• [TRY IT]
Would you please print exactly the lines that run from the one with "This screenshot has height=489, width=868." to the last line of the data, both included, without any pictures?

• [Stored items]
*-*-*

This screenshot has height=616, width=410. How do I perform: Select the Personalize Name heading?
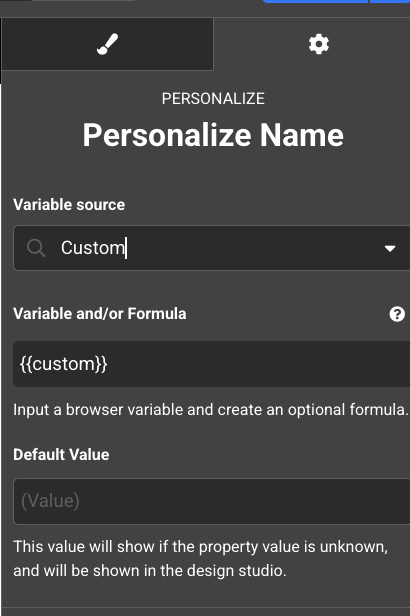[213, 135]
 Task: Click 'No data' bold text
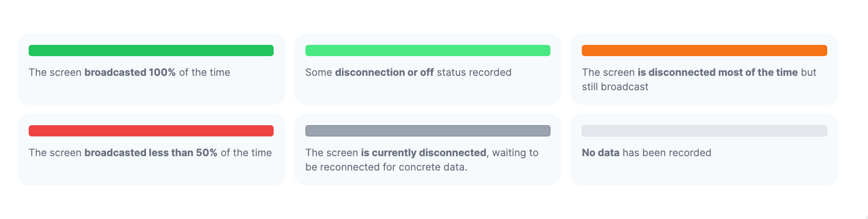click(x=601, y=153)
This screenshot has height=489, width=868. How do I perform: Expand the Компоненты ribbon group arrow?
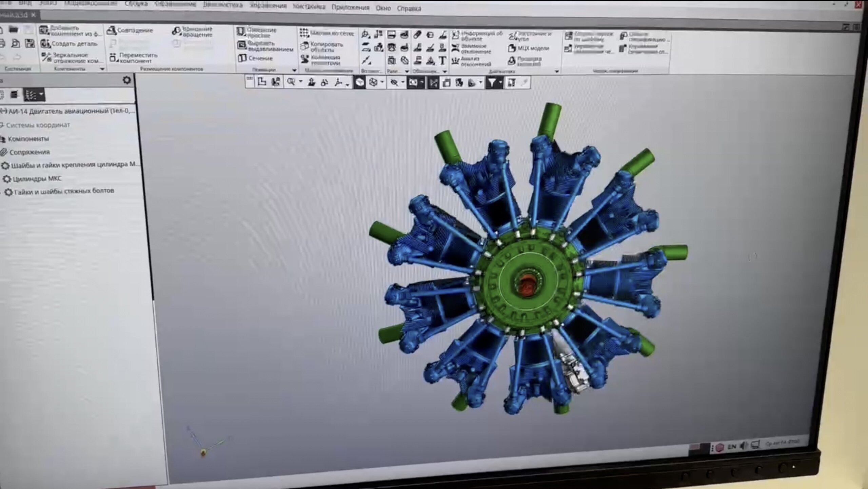pyautogui.click(x=102, y=69)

*-*-*

• [SOLUTION TO THE PROBLEM]
This screenshot has height=489, width=868. How do I perform: Expand the Компоненты ribbon group arrow?
pyautogui.click(x=102, y=69)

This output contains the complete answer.